Come sempre si scatena tra i parenti una rissa terrificante.
Per dirimere la faccenda sono necessarie alcune considerazioni di dottrina e… giurisprudenza, anche perché questi conflitti, spesso, debbono esser ricomposti proprio dal Giudice. (ma da quale: ordinario o… amministrativo?).
1. Se la famiglia del concessionario non è definita dall’atto di concessione la sua definizione deve esser desunta dagli Artt. 74, 75, 76, 77 del Codice Civile.
2. La concessione cimiteriale ha, anche, dei contenuti patrimoniali, ma questi sono direttamente correlati e finalizzati, all’esercizio di diritti personali, dato che il diritto d’uso e’ riservato unicamente al concessionario e alle persone appartenenti alla sua famiglia.
Astrattamente, può anche aversi una successione nelle componenti patrimoniali (cappella), almeno nel corso di durata della concessione, successione che non può, mai, estendersi al diritto personale (quello di venirmi sepolto) in quanto i diritti personali non sono successibili. In questo caso, chi eredita, eredita il bene con i suoi oneri (es.: obblighi di manutenzione), mentre il diritto di sepolcro (= di esservi sepolti, cioe’ di usare la cappella ai fini del proprio sepolcro) restano ‘riservati’ (art. 93, 1 dPR 10/9/1990, n. 285) al concessionario e alle persone appartenenti alla sua famiglia (quale definita dal Regolamento comunale di polizia mortuaria e dall’atto di concessione). L’erede subentra negli oneri sulla concessione (fino a che duri), probabilmente (nel caso) solidarmente ad altri membri della famiglia; mentre il diritto di sepoltura e’ “riservato” solo alle persone della famiglia del concessionario. Infine, richiamando la sent. della sez. II civile della Corte di Cassazione n. 12957 del 29/9/2000, in presenza di istituzione di erede universale ma anche di discendenti jure sanguinis del concessionario, si determina che l’erede diventa titolare della ‘proprietà del manufatto’ per quanto riguarda gli aspetti patrimoniali, e fino a che duri la concessione, con tutti gli oneri connessi (la successione ha riguardo sia alle componenti attive ma anche a quelle passive), rimanendo sprovvisto di diritto di sepolcro fin tanto che non siano estinti tutti i membri della famiglia del concessionario, i quali conservano il proprio diritto, primario e secondario, di sepolcro e rispetto ai quali l’erede e’ tenuto ad assicurare ogni comodità ed a ritenerli esenti di ogni onere per quanto riguarda il loro diritto di sepolcro che deriva dall’appartenenza alla famiglia delc oncessionario.

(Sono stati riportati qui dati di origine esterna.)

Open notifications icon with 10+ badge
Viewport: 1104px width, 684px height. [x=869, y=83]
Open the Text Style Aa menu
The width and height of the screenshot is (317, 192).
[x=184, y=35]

Solo con l’estinzione di tutti i discendenti o, comunque, familiari del concessionario, l’erede potrà – forse – acquisire un diritto di usare, a titolo personale, il sepolcro.
3. L’atto di concessione non precisa la retroattività sui suoi effetti giuridici dello Jus Superveniens, ossia delle successive modifiche del regolamento comunali di polizia mortuaria, di cui si ribadisce la centralità per dirimere liti di questo tipo.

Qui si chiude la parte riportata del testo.